What do the brands Gopuff, Barstool Sports, and YOKE Gaming have in common? Each has partnered with at least one Boston College athlete as they move to take advantage of the new rules allowing college athletes to profit off their name, image, and likeness (NIL) that were implemented earlier this week.
After dragging their feet on NIL issues for years, the NCAA was finally forced to change its policies after the Supreme Court ruled that the NCAA could not stop its athletes from receiving modest payments.
BC Athletics announced the creation of the SOAR program on June 29th The project will aim to give Eagle athletes the tools and knowledge to build their personal brands.
Some standout Eagles took advantage of the landscape change from the onset, as Phil Jurkovec posted on his instagram story early on Wednesday morning that he would be working with YOKE Gaming. The platform allows fans to play video games with their favorite athletes.

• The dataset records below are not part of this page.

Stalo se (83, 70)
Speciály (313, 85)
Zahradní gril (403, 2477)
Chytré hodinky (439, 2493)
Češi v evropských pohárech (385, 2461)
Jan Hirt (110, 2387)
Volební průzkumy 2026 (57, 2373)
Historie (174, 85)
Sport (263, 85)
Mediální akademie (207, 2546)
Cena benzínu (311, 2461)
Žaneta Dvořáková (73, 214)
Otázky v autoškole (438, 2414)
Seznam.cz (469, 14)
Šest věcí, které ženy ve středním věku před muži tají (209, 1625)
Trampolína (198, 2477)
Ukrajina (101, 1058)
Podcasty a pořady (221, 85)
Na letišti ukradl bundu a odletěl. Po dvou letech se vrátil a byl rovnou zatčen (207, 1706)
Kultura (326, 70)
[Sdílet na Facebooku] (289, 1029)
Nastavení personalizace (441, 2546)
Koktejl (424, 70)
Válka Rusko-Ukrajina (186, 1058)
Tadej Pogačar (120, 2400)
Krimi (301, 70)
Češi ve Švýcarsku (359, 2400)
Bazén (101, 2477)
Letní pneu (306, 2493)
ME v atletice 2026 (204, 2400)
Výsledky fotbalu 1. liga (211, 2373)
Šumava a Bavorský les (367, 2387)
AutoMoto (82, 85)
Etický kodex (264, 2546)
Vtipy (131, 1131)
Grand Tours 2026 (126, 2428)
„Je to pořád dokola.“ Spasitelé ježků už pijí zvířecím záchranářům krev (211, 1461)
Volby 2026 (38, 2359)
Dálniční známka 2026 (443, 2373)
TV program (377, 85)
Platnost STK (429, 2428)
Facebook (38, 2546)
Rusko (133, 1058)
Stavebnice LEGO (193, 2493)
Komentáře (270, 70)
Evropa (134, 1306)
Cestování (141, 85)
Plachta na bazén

Wide receiver Jaelen Gill followed his teammate a day later, although Gill later deleted the Instagram post.
On Friday, Taylor Soule became one of a swiftly growing number of athletes working with Barstool, as company founder Dave Portnoy announced Soule’s involvement with an Instagram story.
Portnoy created the program on Friday, and the page shows that hundreds of athletes have already signed up to be a part of it. In his video to announce the kickoff of the page, Portnoy said that any Division I athlete could join and that they would receive free merchandise for doing so.
Speculation abounded in the years of debate that led up to the NIL rule change about the potential marketability of college athletes and the size of the deals they would sign. The early evidence suggests quite a tempered outcome, as athletes partner with small companies en masse and hardly receive the level of brand attention that top professional athletes can harness.
One of the more notable deals so far is the partnership between Auburn quarterback Bo Nix and Milo’s, a leading sweet tea producer. Every scholarship athlete at Miami has been offered up to $500 per month by an MMA training center in Miami in exchange for promotion.
It remains to be seen whether the Eagles, who play in a much less college sports–obsessed market than Nix and other Southern and Midwestern college stars, will be able to similarly capitalize on the new NIL rules.